▶ _The problem_
Below are the records; copy exactly the stretch from the line containing "Return & Cancellation Policy (422, 2276)" through the line containing "Poultry Healthcare (486, 92)", both ends included, and nothing else.

■ ■ ■ ■ ■

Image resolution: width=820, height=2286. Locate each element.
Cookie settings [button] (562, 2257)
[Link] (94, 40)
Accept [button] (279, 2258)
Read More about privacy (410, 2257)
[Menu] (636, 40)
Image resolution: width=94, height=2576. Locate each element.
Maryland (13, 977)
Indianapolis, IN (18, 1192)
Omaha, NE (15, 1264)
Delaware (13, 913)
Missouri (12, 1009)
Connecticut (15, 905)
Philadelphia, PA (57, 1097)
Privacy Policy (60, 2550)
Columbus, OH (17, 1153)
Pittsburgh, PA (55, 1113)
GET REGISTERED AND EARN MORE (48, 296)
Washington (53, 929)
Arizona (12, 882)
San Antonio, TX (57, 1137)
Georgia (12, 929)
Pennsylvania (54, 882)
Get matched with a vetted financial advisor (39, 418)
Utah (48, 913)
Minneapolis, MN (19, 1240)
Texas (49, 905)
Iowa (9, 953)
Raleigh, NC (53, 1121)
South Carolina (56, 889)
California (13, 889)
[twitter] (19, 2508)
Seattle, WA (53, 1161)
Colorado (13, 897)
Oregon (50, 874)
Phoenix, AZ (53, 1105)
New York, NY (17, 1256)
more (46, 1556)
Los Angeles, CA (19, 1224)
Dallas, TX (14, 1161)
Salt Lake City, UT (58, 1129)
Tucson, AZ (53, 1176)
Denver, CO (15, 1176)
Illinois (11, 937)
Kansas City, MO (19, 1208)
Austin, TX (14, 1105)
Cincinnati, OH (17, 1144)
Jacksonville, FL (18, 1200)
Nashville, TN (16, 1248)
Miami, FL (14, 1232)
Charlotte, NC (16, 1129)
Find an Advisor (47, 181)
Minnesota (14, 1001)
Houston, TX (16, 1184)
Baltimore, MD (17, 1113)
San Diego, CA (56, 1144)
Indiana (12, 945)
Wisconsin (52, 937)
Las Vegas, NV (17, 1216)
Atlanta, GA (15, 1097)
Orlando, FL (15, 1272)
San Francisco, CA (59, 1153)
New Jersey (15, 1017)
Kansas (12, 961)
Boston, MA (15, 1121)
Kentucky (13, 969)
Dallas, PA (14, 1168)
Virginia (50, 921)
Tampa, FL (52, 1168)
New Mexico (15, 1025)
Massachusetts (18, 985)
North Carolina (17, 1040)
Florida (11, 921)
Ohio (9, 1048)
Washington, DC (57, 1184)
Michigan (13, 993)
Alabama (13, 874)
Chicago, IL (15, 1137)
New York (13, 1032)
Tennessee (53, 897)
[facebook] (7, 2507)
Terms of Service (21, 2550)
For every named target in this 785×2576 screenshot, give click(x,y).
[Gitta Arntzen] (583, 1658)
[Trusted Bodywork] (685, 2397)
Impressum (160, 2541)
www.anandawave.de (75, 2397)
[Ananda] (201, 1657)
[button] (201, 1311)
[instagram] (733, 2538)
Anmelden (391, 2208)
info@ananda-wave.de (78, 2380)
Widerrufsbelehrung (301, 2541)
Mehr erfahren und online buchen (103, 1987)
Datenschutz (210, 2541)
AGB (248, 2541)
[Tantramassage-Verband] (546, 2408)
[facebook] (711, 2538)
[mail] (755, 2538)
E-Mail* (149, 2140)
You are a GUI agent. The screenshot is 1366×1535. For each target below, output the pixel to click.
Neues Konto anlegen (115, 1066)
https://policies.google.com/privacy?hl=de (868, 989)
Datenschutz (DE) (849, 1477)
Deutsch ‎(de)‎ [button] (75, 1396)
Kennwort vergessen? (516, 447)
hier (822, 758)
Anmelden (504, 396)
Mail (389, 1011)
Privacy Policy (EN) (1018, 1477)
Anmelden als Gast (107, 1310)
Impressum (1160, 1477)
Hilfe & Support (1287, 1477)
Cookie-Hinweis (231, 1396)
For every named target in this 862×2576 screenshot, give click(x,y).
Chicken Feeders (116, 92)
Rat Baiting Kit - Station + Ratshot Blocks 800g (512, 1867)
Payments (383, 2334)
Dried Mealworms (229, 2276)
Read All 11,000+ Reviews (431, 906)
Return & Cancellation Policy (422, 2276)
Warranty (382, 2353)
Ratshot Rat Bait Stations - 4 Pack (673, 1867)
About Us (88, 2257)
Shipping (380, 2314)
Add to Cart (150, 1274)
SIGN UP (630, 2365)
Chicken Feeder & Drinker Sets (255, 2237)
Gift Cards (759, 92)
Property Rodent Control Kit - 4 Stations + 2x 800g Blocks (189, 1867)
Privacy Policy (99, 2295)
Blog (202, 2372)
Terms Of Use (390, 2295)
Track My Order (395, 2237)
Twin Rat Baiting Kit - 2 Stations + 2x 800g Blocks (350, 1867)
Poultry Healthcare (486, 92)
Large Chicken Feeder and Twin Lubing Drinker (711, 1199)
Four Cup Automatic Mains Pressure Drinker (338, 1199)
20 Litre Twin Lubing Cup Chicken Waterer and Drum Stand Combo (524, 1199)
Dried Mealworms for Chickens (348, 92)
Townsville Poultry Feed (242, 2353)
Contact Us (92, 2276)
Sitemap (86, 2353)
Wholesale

■ ■ ■ ■ ■

▶ _Answer to the problem_
Return & Cancellation Policy (422, 2276)
Warranty (382, 2353)
Ratshot Rat Bait Stations - 4 Pack (673, 1867)
About Us (88, 2257)
Shipping (380, 2314)
Add to Cart (150, 1274)
SIGN UP (630, 2365)
Chicken Feeder & Drinker Sets (255, 2237)
Gift Cards (759, 92)
Property Rodent Control Kit - 4 Stations + 2x 800g Blocks (189, 1867)
Privacy Policy (99, 2295)
Blog (202, 2372)
Terms Of Use (390, 2295)
Track My Order (395, 2237)
Twin Rat Baiting Kit - 2 Stations + 2x 800g Blocks (350, 1867)
Poultry Healthcare (486, 92)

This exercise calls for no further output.